Do upstream and downstream sales of inventories affect the noncontrolling interest in the same way?
Any unrealized profits on upstream sales are deducted proportionately from the amount assigned to the noncontrolling interest. Unrealized profits on downstream sales do not affect the noncontrolling interest.
What is the difference between upstream sale of inventory and a downstream sale?
In upstream sale, sales are made by the subsidiary to the parent company. The subsidiary may sell asset or inventory to the parent company. In downstream sale, sales are made by the parent company to its subsidiary. The parent company may sell asset or inventory to the subsidiary.
What is the difference between upstream sale of inventory and an downstream sale Why is it important to know the direction of sale when preparing the consolidated financial statements?
Knowledge of the direction of sale is important when there are unrealized profits so that the person preparing the consolidation worksheet will know whether to reduce consolidated net income assigned to the controlling interest by the full amount of the unrealized profit (downstream) or reduce consolidated income …
What is the difference between an upstream and a downstream transfer?
A downstream transaction flows from the parent company to a subsidiary. An upstream transaction flows from the subsidiary to the parent entity. In an upstream transaction, the subsidiary records the transaction and related profit or loss.

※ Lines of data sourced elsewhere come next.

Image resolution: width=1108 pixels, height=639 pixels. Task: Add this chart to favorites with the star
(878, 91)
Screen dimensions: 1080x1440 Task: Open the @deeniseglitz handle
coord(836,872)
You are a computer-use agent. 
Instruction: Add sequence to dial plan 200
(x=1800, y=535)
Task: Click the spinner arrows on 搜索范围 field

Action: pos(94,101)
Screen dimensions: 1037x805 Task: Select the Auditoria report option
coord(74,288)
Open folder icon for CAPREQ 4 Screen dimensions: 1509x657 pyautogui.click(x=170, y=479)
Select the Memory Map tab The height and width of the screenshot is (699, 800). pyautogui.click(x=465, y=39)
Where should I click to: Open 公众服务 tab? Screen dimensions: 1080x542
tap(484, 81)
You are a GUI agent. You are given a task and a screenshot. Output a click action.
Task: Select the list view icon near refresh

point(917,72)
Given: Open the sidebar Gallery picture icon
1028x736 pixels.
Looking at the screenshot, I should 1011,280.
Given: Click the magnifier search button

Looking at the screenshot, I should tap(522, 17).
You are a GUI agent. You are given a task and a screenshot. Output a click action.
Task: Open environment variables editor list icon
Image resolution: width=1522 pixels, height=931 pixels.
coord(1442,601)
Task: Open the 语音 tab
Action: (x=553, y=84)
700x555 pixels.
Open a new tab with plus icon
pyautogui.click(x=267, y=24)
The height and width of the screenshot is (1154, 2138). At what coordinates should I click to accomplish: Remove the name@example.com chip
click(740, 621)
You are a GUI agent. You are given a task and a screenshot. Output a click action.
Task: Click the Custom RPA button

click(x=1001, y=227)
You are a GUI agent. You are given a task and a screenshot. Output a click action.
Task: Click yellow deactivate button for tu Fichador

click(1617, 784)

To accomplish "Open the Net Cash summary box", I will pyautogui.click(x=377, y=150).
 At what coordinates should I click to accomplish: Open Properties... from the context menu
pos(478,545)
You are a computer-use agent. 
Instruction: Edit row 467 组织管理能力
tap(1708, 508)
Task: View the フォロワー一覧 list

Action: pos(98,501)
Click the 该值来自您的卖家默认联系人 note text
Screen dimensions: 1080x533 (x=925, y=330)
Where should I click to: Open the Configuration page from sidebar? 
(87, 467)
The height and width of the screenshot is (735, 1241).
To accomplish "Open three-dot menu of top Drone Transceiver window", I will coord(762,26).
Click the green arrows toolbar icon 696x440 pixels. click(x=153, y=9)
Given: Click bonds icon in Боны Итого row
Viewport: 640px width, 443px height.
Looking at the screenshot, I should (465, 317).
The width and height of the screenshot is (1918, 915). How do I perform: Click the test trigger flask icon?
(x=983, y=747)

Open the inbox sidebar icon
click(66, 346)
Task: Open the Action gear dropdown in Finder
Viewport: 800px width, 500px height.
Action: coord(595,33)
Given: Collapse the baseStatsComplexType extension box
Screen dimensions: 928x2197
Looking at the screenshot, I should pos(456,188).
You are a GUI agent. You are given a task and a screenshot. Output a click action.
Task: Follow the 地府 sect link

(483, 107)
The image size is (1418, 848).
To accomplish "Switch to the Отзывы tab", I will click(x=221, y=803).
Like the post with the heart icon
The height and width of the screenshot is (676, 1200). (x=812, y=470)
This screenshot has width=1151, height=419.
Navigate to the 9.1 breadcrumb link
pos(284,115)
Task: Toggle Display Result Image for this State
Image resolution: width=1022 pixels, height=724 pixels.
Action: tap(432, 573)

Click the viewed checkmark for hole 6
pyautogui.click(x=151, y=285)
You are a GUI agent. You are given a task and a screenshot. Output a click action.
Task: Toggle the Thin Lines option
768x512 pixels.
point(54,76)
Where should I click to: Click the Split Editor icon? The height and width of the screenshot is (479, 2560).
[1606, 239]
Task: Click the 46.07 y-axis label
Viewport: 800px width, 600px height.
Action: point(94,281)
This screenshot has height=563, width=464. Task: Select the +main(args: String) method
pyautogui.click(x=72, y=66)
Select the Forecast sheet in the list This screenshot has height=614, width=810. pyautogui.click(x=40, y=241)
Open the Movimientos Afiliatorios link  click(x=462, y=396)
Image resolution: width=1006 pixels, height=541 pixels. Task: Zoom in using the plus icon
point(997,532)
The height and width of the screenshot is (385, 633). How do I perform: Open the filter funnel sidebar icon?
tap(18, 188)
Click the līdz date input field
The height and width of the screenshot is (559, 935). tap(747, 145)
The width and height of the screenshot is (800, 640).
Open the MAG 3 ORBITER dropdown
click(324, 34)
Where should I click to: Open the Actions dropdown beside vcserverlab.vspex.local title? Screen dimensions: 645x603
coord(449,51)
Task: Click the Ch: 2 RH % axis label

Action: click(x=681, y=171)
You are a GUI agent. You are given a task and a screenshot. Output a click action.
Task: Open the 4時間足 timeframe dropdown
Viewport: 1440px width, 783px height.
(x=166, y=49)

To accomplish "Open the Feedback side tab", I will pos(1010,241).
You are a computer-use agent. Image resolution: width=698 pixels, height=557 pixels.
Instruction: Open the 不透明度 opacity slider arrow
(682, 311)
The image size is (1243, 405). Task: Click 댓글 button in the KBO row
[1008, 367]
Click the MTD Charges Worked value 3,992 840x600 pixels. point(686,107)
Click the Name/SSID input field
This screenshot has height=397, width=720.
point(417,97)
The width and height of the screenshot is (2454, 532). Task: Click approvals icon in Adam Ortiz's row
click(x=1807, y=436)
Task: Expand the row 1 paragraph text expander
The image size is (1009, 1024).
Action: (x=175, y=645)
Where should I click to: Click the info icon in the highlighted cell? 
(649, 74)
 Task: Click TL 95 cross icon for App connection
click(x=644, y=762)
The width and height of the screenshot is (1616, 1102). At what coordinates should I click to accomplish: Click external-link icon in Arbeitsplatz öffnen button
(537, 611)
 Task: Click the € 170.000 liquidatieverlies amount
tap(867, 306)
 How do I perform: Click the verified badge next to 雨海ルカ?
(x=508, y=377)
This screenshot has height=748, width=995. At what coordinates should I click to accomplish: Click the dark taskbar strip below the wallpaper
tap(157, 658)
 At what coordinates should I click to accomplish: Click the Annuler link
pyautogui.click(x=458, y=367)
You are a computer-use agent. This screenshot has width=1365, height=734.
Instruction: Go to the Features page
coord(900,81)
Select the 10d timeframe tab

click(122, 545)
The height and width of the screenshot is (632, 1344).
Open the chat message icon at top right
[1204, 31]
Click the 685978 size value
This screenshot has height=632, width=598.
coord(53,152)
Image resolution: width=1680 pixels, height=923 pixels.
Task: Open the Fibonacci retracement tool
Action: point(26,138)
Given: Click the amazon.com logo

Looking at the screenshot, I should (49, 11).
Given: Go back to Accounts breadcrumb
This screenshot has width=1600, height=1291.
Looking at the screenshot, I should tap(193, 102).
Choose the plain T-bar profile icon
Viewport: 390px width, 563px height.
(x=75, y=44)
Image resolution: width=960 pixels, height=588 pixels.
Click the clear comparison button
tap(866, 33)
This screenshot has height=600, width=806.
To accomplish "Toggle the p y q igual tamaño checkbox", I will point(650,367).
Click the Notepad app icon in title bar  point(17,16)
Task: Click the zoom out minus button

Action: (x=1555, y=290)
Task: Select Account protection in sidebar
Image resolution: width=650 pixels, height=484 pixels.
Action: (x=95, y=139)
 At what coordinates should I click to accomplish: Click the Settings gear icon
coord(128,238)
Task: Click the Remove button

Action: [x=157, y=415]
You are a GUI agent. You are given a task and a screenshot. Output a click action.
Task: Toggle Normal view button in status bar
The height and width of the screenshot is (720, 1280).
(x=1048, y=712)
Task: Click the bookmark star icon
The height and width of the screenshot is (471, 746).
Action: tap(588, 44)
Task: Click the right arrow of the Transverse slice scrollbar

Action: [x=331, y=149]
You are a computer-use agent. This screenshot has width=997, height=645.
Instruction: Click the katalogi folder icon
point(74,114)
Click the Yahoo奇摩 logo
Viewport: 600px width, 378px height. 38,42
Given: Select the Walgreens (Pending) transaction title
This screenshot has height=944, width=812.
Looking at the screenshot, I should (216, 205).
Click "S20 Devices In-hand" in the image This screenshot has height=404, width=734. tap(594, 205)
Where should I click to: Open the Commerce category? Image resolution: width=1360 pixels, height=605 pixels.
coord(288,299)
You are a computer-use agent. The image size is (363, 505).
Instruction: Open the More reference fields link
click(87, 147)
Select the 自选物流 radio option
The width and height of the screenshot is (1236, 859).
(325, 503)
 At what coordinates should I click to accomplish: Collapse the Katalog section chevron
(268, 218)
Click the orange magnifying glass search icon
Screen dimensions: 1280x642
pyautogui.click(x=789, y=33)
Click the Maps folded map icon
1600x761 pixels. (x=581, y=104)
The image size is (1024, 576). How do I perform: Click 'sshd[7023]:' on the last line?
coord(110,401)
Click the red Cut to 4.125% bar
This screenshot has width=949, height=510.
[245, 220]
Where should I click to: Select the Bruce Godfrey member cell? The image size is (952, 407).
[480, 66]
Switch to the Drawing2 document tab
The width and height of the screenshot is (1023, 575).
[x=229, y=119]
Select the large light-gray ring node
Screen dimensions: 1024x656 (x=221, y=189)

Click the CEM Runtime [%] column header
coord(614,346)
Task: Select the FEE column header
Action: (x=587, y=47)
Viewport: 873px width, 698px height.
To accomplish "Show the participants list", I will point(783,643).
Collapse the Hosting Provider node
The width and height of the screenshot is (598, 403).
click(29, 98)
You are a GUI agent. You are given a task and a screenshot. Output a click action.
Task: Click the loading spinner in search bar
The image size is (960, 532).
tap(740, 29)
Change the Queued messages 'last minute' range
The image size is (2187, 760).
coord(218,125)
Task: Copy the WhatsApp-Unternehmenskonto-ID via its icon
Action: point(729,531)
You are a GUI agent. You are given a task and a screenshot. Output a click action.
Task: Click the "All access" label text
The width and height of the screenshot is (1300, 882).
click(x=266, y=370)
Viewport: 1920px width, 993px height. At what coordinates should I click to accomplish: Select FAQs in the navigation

What is downstream transaction?
A downstream transaction is an intercompany transaction between a parent entity and its subsidiary. The transaction is a flow of corporate activity from the parent to the subsidiary. It can be the sale of assets or securities or a debt transaction.
What is the effect of downstream consolidation on prices?
We show that a downstream merger leads to lower wholesale prices. This translates into lower final prices only when the upstream market is sufficiently concentrated. In this case, a downstream merger tends to be both procompetitive and profitable.
What is considered a downstream transaction?
What is upstream and downstream accounting?
What is the difference between the monopoly output and the perfectly competitive output?
In a perfectly competitive market, price equals marginal cost and firms earn an economic profit of zero. In a monopoly, the price is set above marginal cost and the firm earns a positive economic profit. Perfect competition produces an equilibrium in which the price and quantity of a good is economically efficient.
What are the upstream and downstream process for intercompany?
Is due to an asset?
Whereas the due to account tracks the amount of money a business owes to various entities, the due from account is an asset account in the general ledger used to track money owed to a company that is currently being held at another firm. Neither the due from or due to account should ever have a negative balance.